Between the line containing "Instruction: Click the PHOTON" and the line containing "Delete the incident" lies a run of lines; give that run again exactly, with both of those lines, and nothing else from the entries below.

*** Material supplied Section Begins ***

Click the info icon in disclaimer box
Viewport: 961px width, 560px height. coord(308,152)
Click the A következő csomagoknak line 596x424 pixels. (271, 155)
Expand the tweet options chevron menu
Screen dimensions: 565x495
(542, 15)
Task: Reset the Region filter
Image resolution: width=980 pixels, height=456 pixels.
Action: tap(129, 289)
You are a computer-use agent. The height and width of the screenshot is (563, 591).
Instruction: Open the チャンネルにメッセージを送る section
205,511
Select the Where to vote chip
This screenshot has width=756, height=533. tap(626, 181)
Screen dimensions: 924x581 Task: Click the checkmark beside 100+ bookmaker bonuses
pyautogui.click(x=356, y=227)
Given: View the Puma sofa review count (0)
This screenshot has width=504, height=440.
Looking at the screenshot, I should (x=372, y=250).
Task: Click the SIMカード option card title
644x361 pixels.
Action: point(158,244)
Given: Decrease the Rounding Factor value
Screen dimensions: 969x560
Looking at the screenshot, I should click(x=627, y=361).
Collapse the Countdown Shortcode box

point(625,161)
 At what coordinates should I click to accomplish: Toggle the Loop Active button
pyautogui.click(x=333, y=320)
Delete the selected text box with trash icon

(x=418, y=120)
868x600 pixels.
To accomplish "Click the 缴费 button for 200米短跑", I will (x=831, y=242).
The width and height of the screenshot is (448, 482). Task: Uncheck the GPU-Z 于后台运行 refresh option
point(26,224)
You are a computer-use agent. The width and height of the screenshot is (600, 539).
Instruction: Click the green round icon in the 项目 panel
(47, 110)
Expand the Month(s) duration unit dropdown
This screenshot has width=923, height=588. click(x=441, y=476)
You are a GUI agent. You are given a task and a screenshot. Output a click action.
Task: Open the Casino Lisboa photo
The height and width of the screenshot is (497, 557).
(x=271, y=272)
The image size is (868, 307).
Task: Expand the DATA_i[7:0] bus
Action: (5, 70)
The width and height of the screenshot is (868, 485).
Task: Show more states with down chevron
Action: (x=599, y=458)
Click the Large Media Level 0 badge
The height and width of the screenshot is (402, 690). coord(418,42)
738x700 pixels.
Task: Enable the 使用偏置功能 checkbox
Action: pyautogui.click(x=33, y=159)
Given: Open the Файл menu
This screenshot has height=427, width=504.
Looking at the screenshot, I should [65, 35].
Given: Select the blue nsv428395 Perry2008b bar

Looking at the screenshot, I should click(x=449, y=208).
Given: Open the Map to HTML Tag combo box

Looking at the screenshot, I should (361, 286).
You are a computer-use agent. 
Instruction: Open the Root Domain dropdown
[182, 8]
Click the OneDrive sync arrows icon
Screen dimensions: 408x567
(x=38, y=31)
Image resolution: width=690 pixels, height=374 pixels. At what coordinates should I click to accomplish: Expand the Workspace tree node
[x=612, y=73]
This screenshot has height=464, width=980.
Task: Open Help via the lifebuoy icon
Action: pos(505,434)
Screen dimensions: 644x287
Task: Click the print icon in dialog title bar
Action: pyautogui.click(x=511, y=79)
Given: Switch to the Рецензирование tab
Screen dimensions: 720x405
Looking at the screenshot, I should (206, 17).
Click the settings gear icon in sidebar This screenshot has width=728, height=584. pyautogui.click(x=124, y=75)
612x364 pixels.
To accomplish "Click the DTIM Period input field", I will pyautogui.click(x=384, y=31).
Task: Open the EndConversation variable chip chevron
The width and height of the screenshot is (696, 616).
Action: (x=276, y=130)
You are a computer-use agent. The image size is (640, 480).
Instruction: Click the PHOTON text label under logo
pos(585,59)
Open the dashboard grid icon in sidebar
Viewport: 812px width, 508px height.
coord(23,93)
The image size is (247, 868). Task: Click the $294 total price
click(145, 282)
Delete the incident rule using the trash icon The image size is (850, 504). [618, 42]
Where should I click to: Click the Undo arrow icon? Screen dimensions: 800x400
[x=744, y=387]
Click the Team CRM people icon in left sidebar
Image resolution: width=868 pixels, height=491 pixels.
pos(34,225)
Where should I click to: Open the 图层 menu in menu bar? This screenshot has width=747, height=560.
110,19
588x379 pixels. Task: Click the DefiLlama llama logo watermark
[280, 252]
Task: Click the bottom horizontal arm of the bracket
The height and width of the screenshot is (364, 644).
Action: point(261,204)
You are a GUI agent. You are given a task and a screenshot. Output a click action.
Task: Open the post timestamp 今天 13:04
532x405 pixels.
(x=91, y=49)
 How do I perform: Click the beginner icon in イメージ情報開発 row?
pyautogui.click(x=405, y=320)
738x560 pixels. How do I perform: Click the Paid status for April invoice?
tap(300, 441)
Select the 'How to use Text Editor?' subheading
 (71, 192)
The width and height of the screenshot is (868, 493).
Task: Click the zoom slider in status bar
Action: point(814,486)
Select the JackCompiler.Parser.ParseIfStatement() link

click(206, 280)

*** Material supplied Section Ends ***

Solved problem |
Instruction: Click the PHOTON text label under logo
pos(585,59)
Open the dashboard grid icon in sidebar
Viewport: 812px width, 508px height.
coord(23,93)
The image size is (247, 868). Task: Click the $294 total price
click(145, 282)
Delete the incident rule using the trash icon The image size is (850, 504). [618, 42]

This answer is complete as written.